Este caso é importante para a região em duas ópticas. Por um lado, demonstra o caminho a ser tomado, no contexto de Mundo Árabe: tanto à Síria, como na Líbia, como no Iémen - para a liberação do povo de um regime tirano - seguindo o modelo Tunisino, no qual a sociedade civil deve liderar a revolução e transição – como subsequente gestão da transição. O Sudão opta por um caminho que começa a dar fruto, um caminho denotado de sucesso, como no caso da Tunísia – ao invés do fracasso invernal da Síria, Líbia e Iémen.
 Não obstante, para presente, o caso do Sudão deve servir para inspirar o caminho a ser seguido por Líbia, Síria e Iémen – uma vez que demonstra a possibilidade de não só quebrar do jugo de tiranos, como fez com Bashir e Ibn Auf – mas também ultrapassar a fase do Inverno, na qual há anos se encontram os três mencionados.

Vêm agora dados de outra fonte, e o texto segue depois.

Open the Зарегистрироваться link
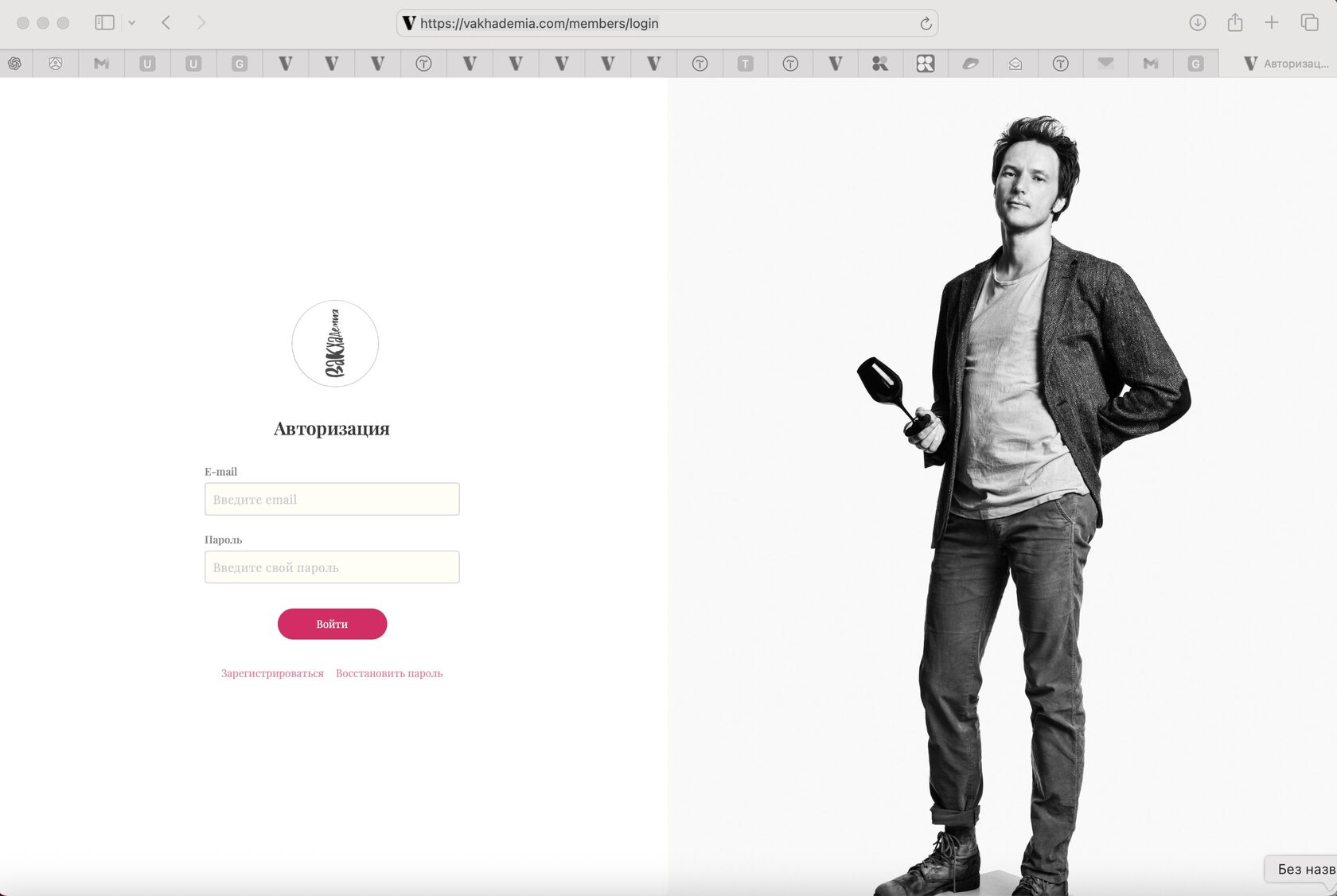This screenshot has width=1337, height=896. tap(272, 673)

 O Sudão segue o exemplo da Tunísia, e demonstra que há caminho a ser seguido. No entanto resta ver se conseguirá emular a Tunísia e fazer que Burhan seja como no caso de Marzouki na Tunísia, um estelar líder de transição, criando para a posterioridade um regime moderado, secular e e democrata- ou será um líder que da transição tomará oportunidadede criar um novo regime linha dura - um regime estilo Outono Árabe, como de AbdelFattah Al-Sisi no Egipto. Só o tempo dirá que estação o Sudão, e por arrasto os seus vizinhos, se sintonizará.